*** RECORDS FOR THE TASK Section Begins ***
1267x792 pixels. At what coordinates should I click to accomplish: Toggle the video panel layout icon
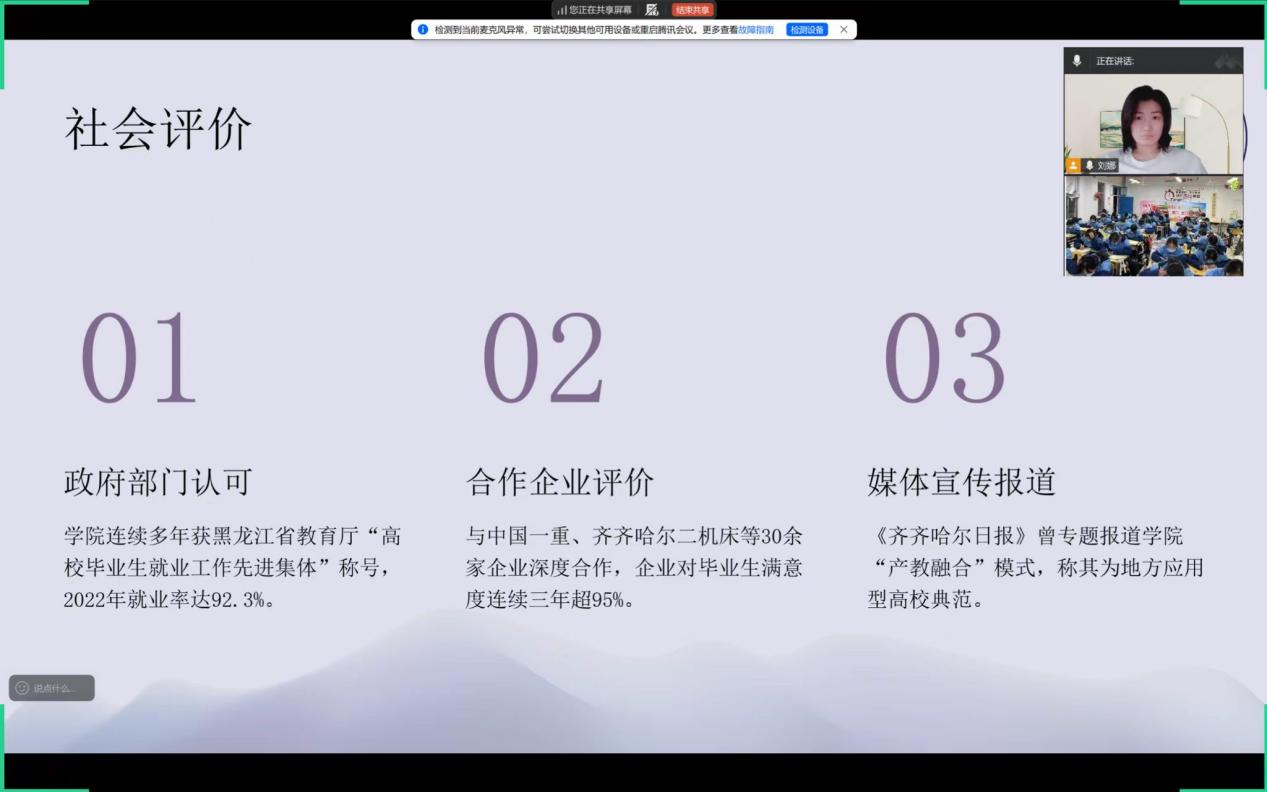tap(1226, 62)
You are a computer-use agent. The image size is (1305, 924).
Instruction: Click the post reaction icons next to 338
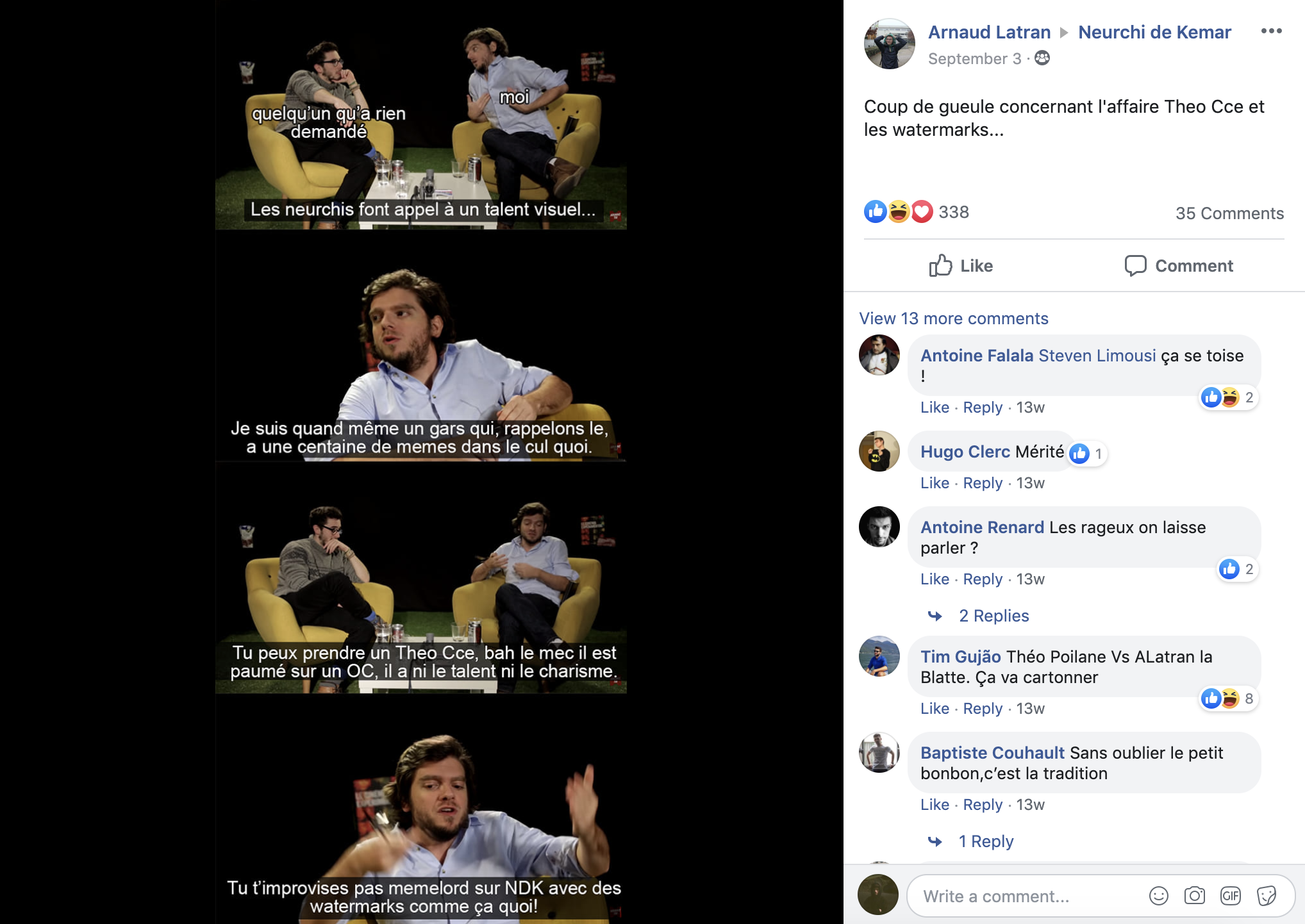tap(899, 211)
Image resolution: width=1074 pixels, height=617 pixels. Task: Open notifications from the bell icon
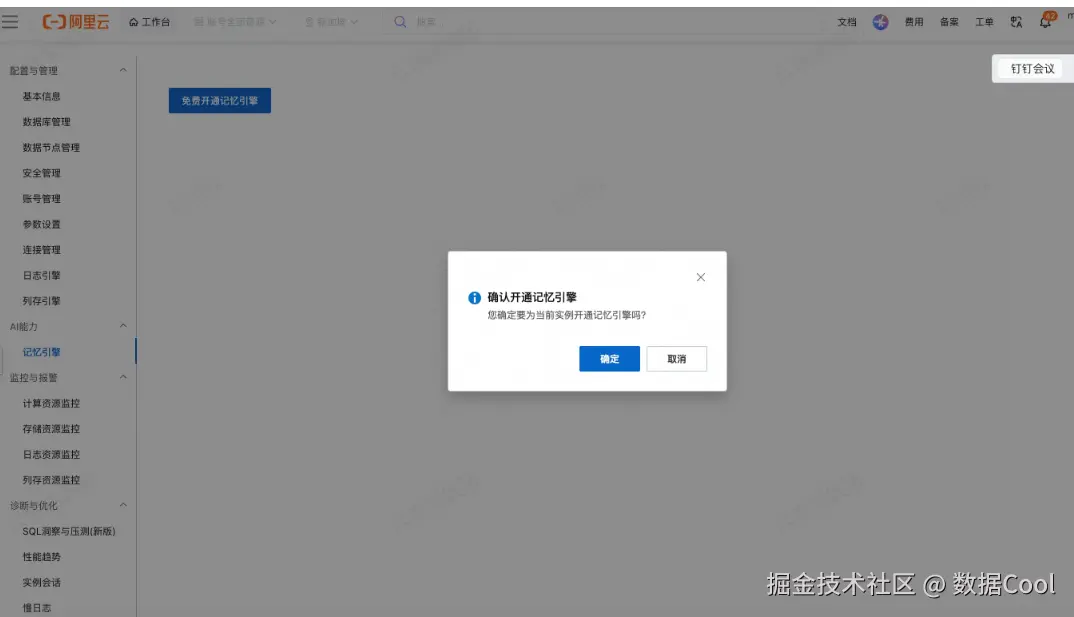(1046, 22)
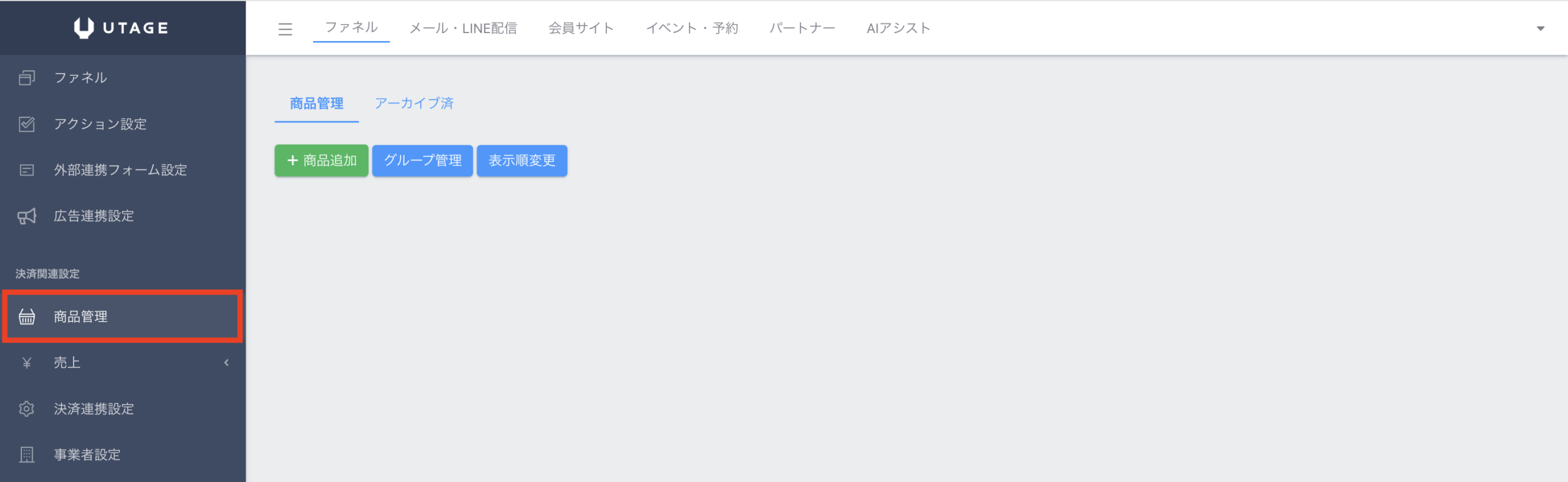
*** RECORDS FOR THE TASK Section Ends ***
→ EXERCISE BRIEF:
With every picture removed, give the entries above again exactly.

→ RESPONSE AREA:
1267x792 pixels. At what coordinates should I click to accomplish: Toggle the video panel layout icon
tap(1226, 62)
You are a computer-use agent. The image size is (1305, 924).
Instruction: Click the post reaction icons next to 338
tap(899, 211)
Image resolution: width=1074 pixels, height=617 pixels. Task: Open notifications from the bell icon
(1046, 22)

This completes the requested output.